Steve Scheiner

College of Science

Chemistry and Biochemistry

Utah State University Chemistry and biochemistry professor Steve Scheiner has been named the 2010 recipient of the D. Wynne Thorne Career Research Award, USU’s most prestigious faculty research accolade. Scheiner is a computational chemist, who uses quantum mechanics to understand the nature of interactions between molecules. His work is unusually broad, but his focus is hydrogen bonds, a chemical phenomenon fundamental to life itself. For a long time, chemists believed that hydrogen-bonded interactions could be identified by a distinctive “red-shift” of infrared light. Scheiner’s research, however, characterized a unique kind of hydrogen bond contact that emitted a “blue-shift.” His research further identified the origin of the phenomenon and focused on a previously overlooked hydrogen bond interaction, now known as the CH–O interaction.
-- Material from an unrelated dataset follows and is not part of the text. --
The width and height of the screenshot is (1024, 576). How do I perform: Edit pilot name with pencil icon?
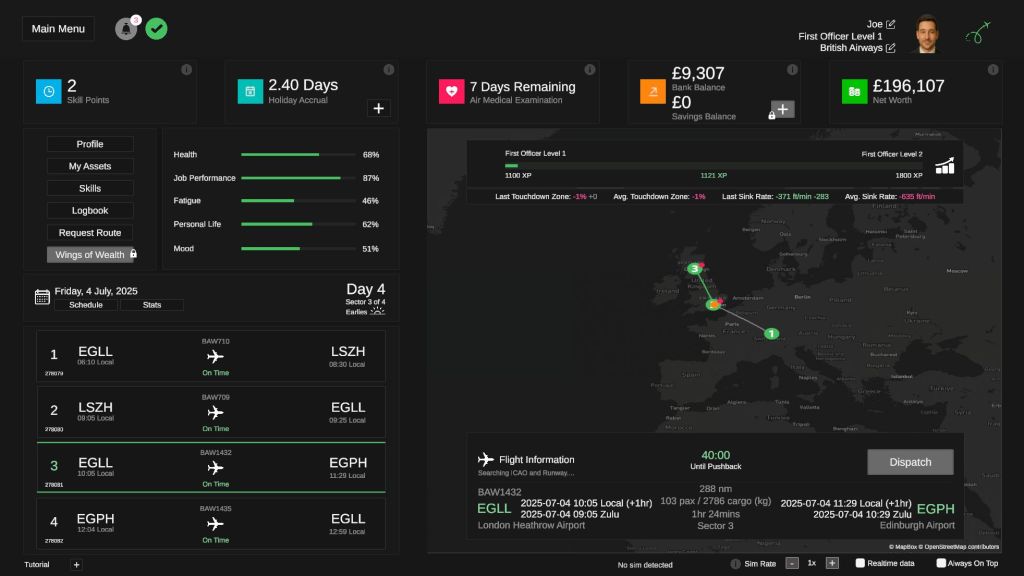(891, 24)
Scheiner received his doctorate in chemical physics from Harvard University in 1976. He held positions at The Ohio State University and Southern Illinois University, Carbondale before coming to Utah State in 2000. At USU, Scheiner served as the head of the Chemistry and Biochemistry for nine years, from 2000 to 2009, while maintaining his active research program. Scheiner’s research publications are prolific, with more than 250 peer-reviewed papers, ranging in disciplines from development of theoretical methodology to applications of quantum chemistry to many different areas of science. Just as important, though, is the rate at which other chemists site his work in their own papers, which rivals leaders in the field at MIT, Stanford, Berkeley and Harvard. Scheiner has been awarded more than $3.7 million in research grants, an unusually high amount for computational chemistry. His funders include the National Institutes of Health, the National Science Foundation, the Binational Science Foundation, Army Research Office and IBM. Throughout his research career, Scheiner has mentored numerous undergraduate and high school students, 12 doctoral students and 28 post docs. Scheiner is the second chemist to be selected for the D. Wynne Thorne Career Research Award in as many years.